Once you’re ready to plant out, make sure you do so in a warm, sunny, sheltered area. None of my patch is particularly sheltered, so if they’re looking a little bit vulnerable, loosely tie them to stakes while they’re still little. It’s really important that you leave a big loop when you tie them, because the stems will fatten up really quickly and you’re going to need to cut them off and remove the stakes before the tie gets too tight, otherwise you’re going to damage them. Remember, when you’re tying them to stakes, you’re just providing a little loose support from gusts of wind that might snap them.
Equally important when you’re planting out is the arrangement. You may well plant everything else out in rows, but sweetcorn you need to plant in a grid. The tassels at the top of the plant are the male part and the silks – i.e. the strands that come off each cob that grows up the side of the stem – are the female. The tassels need to drop their pollen over the silks and planting in a grid means that wind pollination is more likely. I also find it helpful to give the plants a shake and maybe even spread some of the pollen around by hand. You’ll certainly need to do this if you plant in a row.
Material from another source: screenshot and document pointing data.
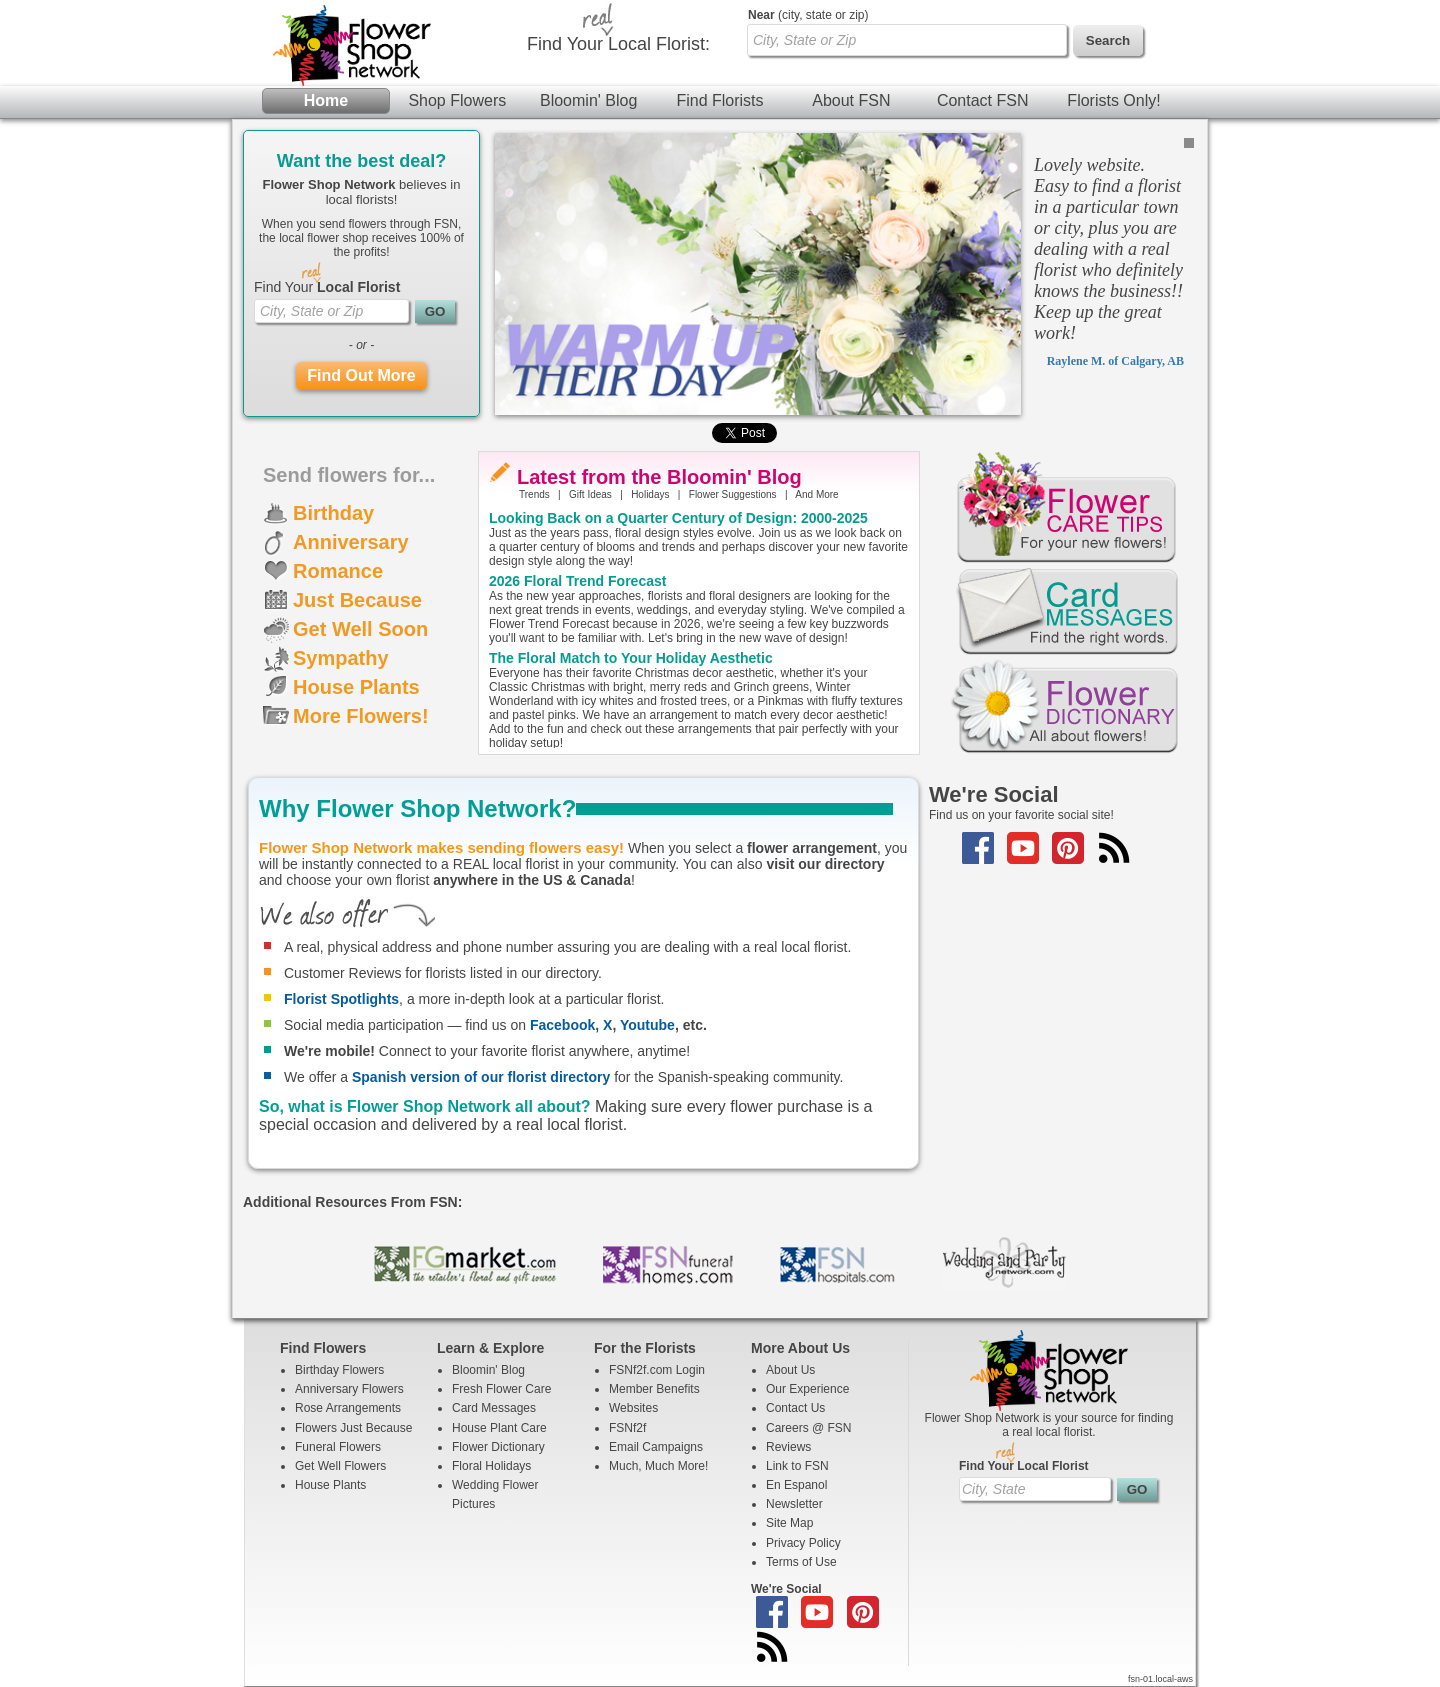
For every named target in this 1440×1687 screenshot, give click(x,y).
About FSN (851, 100)
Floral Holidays (491, 1466)
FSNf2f (627, 1428)
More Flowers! (361, 716)
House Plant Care (499, 1428)
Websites (633, 1408)
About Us (790, 1370)
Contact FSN (983, 100)
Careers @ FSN (809, 1428)
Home (326, 100)
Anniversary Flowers (349, 1389)
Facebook (562, 1025)
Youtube (647, 1025)
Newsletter (794, 1504)
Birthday (333, 513)
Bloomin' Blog (588, 100)
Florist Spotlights (341, 999)
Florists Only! (1113, 100)
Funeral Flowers (338, 1447)
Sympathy (341, 658)
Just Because (357, 600)
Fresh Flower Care (501, 1389)
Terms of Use (801, 1562)
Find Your (327, 287)
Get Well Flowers (340, 1466)
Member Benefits (654, 1389)
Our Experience (807, 1389)
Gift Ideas (590, 494)
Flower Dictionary (498, 1447)
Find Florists (719, 100)
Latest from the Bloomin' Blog (659, 477)
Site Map (789, 1523)
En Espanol (796, 1485)
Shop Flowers (457, 100)
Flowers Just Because (353, 1428)
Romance (338, 571)
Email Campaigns (656, 1447)
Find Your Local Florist (1024, 1466)
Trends (534, 494)
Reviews (788, 1447)
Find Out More (361, 375)
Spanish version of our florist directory (481, 1077)
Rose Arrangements (348, 1408)
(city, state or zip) (808, 15)
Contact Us (795, 1408)
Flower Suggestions (733, 494)
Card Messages (494, 1408)
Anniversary (351, 542)
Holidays (650, 494)
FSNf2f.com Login (657, 1370)
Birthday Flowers (339, 1370)
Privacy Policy (803, 1543)
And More (816, 494)
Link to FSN (797, 1466)
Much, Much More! (658, 1466)
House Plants (356, 687)
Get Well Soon (360, 629)
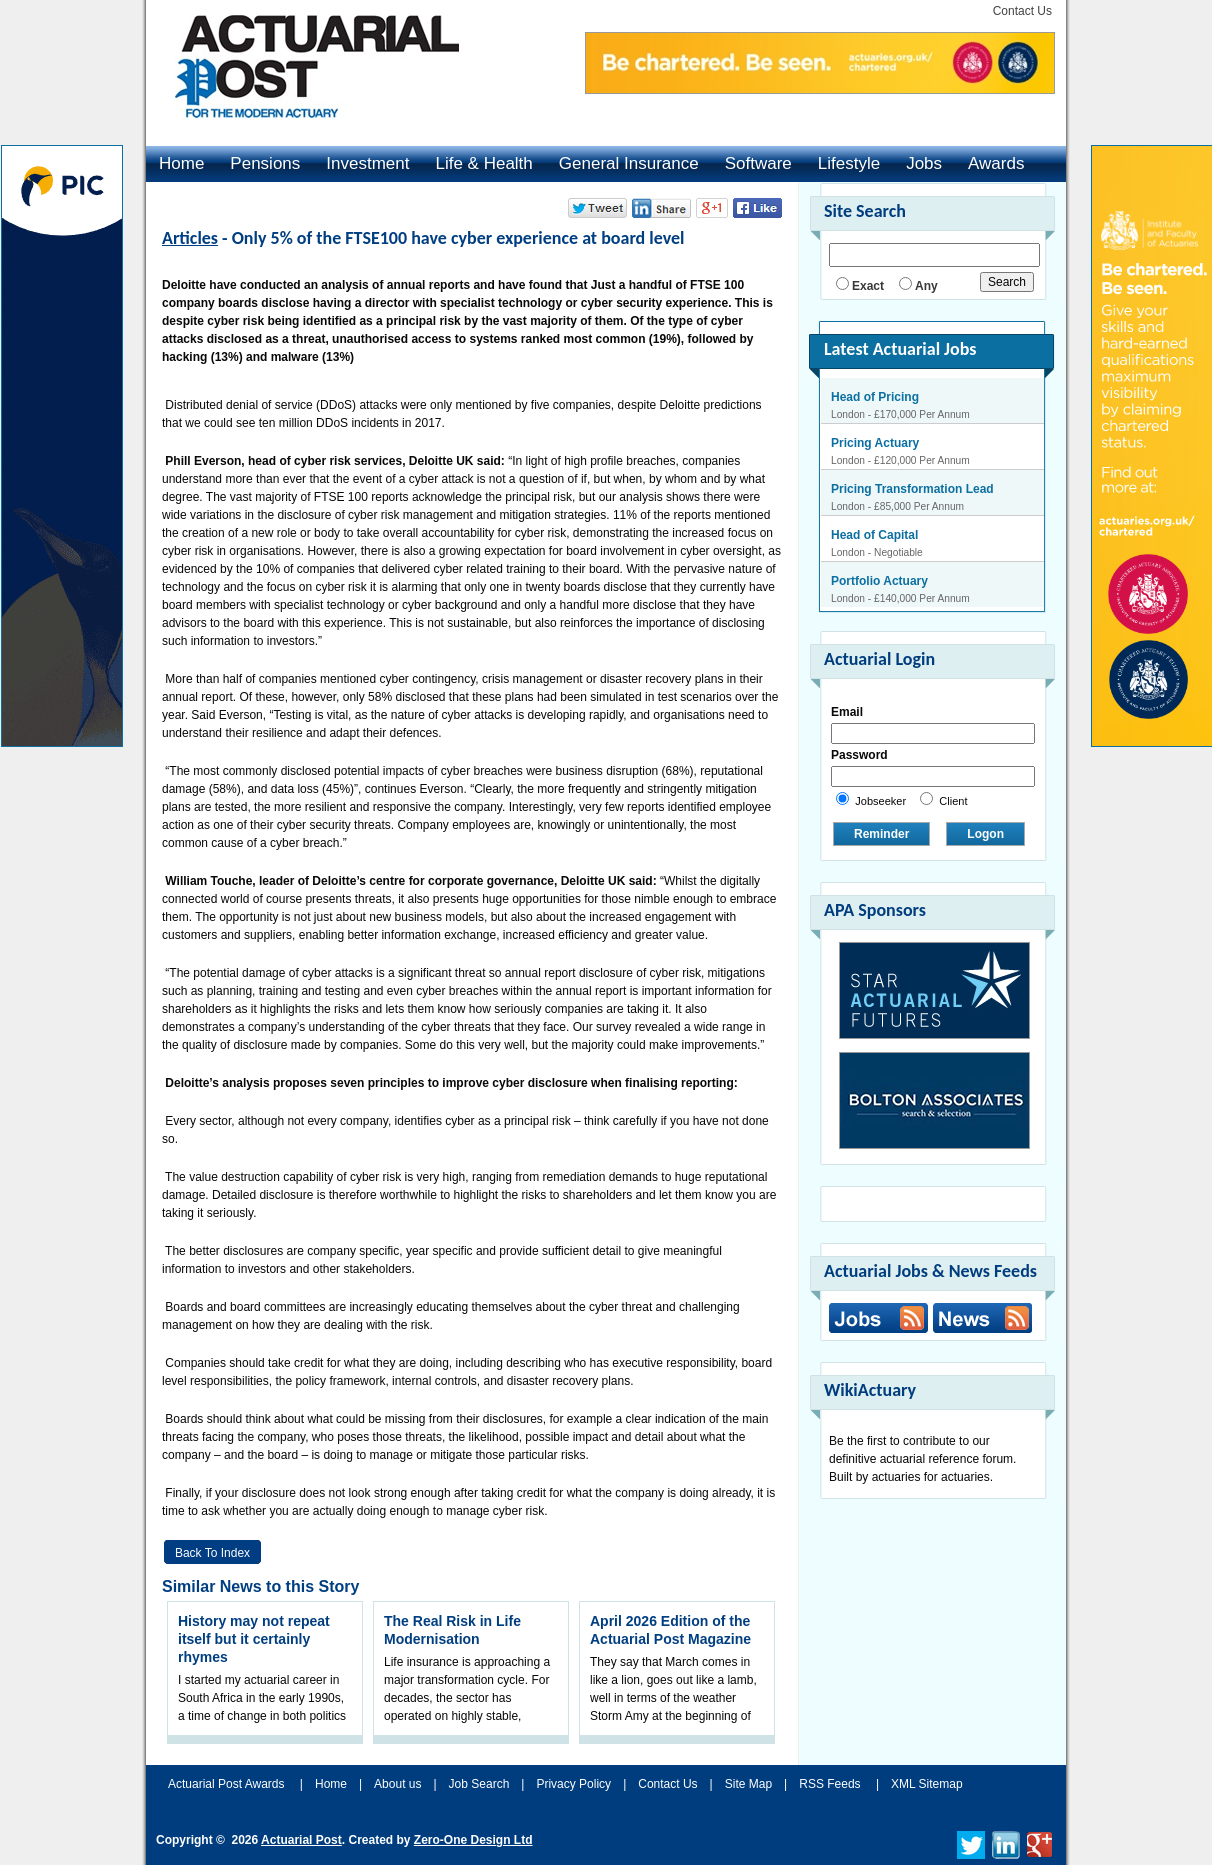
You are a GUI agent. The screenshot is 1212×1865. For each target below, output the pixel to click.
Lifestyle (849, 163)
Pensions (265, 163)
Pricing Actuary (875, 443)
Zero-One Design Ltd (473, 1840)
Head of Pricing (875, 397)
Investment (367, 163)
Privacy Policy (573, 1784)
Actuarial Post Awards (228, 1784)
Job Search (479, 1784)
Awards (996, 163)
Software (758, 163)
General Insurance (629, 163)
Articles (190, 238)
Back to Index (212, 1553)
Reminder (881, 834)
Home (181, 163)
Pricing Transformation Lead (912, 489)
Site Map (748, 1784)
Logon (985, 834)
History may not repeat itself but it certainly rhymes (254, 1639)
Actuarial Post (301, 1840)
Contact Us (1022, 11)
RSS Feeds (829, 1784)
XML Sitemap (927, 1784)
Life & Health (483, 163)
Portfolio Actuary (879, 581)
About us (397, 1784)
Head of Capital (874, 535)
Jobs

The roots stay relatively close to the surface, so they’ll need watering if it’s dry, particularly around the flowering and fruiting stage. You may wish to mulch around them to conserve water. You’ll also need to be careful when you’re weeding that you don’t damage the roots with a fork or hoe.
When the silks have shrivelled up and turned brown, the cobs are about ready. You can check whether they’re ready or not by peeling back the layers covering the corn and piercing one of the pieces of corn with your nail. If the liquid is watery, you need to leave them longer; if it’s dry and thick, it’s too late – when the liquid is creamy, you’re spot on and Goldilocks would be proud.
Sweetcorn is also one of the ‘three sisters’ in that particular method of planting, along with runner beans and trailing squashes. Although I’ve never tried it, it does seem a really good use of space. In summary, you would plant the sweetcorn at regular spacing(30-45cm), then plant runner beans to climb up the sweetcorn and finally the squashes to grow across the ground and provide cover. Maybe next year – I’ll let you know!
Eat the sweetcorn as soon as you can after picking it – the sugars eventually turn to starch and it won’t be as yummy (hence, homegrown being better than supermarket). You can boil the cob for around 10 minutes or, my favourite, wrap in tin foil with some butter and bake in the oven for half hour.